Frese said he couldn’t have been involved in the assault because he remembered leaving his apartment at 1:30 a.m. – after the assault is believed to have taken place. He became emotional and tearful when he recounted his interrogation by Ring. “I was scared,” Frese said. “They said that I did all this that I didn’t do. You know we’re innocent … I didn’t do this.”

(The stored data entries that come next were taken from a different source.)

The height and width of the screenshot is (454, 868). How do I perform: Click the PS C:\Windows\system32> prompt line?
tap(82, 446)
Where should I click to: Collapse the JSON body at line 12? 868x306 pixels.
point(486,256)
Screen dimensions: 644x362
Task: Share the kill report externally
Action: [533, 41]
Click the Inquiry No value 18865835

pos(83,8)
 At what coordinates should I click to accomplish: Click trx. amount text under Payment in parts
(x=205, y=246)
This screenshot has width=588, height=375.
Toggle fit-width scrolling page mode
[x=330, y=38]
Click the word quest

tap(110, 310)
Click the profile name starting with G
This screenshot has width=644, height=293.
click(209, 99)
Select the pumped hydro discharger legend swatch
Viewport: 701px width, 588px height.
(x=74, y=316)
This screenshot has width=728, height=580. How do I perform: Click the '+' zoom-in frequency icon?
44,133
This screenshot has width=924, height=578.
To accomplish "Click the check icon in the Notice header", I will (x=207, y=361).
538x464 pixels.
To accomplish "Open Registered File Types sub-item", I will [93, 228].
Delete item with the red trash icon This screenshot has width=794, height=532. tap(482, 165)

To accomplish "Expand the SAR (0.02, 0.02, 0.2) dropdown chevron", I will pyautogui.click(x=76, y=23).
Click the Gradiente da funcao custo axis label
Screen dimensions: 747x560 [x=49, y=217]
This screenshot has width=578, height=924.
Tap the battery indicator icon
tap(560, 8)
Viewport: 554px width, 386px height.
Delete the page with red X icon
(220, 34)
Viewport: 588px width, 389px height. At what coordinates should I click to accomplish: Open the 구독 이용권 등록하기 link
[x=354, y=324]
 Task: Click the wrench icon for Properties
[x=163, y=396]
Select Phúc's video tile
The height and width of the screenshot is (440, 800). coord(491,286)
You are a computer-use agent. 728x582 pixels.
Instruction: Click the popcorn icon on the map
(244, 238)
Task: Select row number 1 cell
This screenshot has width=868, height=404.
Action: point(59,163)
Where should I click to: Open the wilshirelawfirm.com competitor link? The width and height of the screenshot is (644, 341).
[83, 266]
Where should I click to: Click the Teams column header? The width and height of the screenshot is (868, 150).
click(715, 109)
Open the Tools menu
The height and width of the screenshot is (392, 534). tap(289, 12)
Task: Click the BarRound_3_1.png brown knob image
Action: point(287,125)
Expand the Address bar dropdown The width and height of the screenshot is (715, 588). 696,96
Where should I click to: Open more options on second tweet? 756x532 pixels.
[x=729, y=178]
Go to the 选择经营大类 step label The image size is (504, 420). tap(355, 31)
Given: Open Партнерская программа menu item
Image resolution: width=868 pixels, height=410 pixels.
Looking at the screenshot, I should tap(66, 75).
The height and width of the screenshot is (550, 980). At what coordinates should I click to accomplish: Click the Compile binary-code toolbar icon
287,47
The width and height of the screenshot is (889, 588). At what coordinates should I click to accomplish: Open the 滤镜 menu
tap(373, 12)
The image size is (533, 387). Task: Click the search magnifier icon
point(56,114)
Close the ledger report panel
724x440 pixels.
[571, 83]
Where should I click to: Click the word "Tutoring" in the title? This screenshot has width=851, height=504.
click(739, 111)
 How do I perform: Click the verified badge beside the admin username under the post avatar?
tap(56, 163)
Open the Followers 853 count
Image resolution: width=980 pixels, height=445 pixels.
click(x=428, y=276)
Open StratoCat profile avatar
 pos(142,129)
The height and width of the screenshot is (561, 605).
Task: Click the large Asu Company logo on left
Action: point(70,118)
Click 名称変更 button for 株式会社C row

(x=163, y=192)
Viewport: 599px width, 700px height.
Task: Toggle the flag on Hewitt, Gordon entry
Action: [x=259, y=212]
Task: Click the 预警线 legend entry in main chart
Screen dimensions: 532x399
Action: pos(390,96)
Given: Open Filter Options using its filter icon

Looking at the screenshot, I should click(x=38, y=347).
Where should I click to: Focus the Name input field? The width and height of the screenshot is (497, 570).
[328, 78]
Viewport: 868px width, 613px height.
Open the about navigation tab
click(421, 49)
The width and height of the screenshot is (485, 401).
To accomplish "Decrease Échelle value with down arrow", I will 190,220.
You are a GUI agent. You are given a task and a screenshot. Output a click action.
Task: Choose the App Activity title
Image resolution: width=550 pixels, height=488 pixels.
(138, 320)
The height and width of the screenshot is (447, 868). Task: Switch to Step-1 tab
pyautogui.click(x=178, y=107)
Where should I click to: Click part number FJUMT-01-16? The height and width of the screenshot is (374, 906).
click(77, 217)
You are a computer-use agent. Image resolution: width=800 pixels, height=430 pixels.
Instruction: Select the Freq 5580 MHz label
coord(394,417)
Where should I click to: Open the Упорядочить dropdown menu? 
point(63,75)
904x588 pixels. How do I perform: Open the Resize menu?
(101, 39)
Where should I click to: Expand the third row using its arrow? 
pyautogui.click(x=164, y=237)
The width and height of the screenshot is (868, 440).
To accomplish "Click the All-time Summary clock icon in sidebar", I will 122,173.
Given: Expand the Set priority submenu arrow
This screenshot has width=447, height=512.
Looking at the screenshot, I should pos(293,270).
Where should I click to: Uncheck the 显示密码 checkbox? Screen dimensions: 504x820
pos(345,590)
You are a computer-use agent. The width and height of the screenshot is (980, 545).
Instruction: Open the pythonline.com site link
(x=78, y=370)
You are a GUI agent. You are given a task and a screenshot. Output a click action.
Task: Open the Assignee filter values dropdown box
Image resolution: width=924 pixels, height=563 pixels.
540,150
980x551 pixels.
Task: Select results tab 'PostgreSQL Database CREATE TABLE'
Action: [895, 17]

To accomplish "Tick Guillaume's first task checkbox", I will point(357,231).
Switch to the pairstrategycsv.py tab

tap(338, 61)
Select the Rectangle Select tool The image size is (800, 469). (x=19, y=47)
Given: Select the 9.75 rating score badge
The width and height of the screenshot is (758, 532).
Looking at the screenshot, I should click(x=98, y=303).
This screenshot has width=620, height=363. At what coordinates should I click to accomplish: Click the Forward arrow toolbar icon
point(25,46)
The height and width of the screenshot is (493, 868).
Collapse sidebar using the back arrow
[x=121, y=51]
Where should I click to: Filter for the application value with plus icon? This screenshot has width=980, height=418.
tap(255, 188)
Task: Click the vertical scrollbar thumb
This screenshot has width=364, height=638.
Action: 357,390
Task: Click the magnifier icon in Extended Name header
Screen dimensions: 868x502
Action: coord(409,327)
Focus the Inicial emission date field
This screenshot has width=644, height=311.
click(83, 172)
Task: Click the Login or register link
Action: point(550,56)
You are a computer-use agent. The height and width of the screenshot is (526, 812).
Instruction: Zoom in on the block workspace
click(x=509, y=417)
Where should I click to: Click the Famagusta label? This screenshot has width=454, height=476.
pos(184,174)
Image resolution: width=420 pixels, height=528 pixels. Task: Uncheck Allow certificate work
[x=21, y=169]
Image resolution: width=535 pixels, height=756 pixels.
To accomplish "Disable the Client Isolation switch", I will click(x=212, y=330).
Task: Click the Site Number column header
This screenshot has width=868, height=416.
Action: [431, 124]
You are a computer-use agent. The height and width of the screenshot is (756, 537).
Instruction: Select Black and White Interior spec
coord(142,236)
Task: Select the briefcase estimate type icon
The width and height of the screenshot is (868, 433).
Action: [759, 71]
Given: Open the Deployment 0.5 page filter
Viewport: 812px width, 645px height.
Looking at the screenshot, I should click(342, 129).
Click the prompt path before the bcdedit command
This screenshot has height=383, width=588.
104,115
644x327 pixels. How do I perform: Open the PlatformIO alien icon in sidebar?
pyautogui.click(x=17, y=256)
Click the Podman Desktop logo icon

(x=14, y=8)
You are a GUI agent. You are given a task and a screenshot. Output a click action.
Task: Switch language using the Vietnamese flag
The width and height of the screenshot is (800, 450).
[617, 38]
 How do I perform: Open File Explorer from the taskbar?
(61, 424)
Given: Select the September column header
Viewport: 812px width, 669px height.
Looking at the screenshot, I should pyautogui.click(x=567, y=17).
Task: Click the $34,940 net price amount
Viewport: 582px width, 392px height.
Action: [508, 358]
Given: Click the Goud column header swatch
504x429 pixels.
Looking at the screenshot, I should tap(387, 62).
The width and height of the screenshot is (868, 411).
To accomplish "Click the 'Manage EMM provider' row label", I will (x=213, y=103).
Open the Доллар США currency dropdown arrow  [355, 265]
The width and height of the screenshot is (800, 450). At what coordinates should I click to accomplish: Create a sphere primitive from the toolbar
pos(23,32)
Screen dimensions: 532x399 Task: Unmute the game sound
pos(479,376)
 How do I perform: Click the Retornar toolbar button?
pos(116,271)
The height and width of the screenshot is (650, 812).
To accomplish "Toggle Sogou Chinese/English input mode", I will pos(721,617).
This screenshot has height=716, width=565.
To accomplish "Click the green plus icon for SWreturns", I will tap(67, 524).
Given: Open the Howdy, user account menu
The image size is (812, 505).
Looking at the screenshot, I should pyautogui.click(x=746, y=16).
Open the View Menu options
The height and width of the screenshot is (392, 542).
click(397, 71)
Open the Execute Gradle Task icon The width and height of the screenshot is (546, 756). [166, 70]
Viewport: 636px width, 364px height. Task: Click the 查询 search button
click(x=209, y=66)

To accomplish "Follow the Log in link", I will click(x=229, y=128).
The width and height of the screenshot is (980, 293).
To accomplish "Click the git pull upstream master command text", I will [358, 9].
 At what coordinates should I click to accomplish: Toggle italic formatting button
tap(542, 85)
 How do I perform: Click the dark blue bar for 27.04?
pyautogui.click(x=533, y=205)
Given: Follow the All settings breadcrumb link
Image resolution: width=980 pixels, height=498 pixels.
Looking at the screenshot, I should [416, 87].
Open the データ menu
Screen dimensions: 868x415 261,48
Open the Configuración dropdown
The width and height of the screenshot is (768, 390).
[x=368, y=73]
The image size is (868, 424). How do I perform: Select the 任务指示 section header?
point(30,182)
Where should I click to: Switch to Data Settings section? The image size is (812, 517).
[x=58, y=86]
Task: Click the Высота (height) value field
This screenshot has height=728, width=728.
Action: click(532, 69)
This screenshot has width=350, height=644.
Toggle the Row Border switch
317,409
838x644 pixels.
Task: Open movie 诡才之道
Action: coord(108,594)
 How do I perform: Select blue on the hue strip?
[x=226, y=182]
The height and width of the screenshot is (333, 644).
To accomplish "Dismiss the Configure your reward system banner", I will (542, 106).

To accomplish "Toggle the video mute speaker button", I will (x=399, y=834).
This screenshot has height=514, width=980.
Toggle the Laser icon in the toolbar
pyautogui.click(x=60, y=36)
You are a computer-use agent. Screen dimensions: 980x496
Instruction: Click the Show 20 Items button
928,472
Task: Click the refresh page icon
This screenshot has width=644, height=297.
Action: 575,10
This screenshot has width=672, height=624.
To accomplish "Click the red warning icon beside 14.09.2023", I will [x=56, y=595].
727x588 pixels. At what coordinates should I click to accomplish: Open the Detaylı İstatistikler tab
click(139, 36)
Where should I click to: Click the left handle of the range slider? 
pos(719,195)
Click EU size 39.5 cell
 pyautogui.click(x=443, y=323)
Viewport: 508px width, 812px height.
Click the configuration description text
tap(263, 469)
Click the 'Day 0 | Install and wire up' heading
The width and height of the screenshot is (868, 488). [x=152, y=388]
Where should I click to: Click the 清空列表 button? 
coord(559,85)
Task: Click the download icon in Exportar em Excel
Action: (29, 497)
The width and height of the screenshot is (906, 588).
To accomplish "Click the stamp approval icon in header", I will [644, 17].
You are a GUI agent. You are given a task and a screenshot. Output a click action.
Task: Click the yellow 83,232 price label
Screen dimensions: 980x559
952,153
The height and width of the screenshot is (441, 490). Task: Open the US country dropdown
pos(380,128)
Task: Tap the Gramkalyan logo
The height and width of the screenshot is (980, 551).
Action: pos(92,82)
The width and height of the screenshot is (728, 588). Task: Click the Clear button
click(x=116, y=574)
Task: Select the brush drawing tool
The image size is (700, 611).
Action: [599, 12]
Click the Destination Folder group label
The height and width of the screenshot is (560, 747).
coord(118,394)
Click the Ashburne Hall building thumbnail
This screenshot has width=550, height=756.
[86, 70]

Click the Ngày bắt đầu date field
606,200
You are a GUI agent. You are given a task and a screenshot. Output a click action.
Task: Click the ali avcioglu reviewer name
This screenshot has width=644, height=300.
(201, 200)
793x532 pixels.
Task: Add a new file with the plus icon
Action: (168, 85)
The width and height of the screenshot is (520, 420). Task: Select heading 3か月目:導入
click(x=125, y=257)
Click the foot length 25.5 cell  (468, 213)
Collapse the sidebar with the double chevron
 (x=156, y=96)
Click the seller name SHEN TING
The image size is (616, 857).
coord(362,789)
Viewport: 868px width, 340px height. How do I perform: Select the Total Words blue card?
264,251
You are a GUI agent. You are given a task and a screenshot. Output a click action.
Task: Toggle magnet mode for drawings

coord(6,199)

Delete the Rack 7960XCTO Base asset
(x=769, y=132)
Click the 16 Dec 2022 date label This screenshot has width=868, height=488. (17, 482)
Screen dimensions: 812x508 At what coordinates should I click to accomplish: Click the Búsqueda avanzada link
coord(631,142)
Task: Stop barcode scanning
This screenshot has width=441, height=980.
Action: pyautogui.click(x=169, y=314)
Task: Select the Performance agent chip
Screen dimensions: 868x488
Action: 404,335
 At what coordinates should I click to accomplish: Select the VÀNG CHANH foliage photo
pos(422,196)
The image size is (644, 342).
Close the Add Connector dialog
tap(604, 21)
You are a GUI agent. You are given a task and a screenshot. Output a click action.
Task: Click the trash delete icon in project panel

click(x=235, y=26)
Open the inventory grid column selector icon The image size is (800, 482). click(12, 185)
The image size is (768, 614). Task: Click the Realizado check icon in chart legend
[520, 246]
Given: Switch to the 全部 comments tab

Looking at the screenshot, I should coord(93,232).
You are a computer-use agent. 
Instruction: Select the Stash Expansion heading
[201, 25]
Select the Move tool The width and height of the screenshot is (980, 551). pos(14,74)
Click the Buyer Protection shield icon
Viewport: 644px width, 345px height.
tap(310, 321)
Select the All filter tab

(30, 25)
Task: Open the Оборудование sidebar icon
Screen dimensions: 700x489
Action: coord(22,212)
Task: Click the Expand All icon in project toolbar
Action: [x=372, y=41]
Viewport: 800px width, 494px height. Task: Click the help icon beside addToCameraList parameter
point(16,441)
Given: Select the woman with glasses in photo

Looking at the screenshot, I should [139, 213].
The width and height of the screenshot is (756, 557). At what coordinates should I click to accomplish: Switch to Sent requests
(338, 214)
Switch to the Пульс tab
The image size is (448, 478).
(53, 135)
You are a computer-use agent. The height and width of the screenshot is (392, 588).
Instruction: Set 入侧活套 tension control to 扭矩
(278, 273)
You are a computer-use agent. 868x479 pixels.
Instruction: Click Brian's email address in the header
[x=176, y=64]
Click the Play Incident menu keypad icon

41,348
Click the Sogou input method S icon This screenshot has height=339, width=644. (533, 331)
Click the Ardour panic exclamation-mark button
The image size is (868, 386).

On October 17, Roberts was a guest speaker at the Alaska Federation of Natives conference in Anchorage. “Imagine the worst day of your life,” he said. “Now imagine living that day every day of your life. That’s what it feels like when you’re innocent in prison. We have been suffering for over 18 years now. Our families are suffering. When will this nightmare end?”
Week 3: On October 21, former FBI agent Gregg McCrary, an expert on behavioral criminology, testified that investigators used a “false evidence ploy” when interrogating Frese, Pease, Roberts, and Vent.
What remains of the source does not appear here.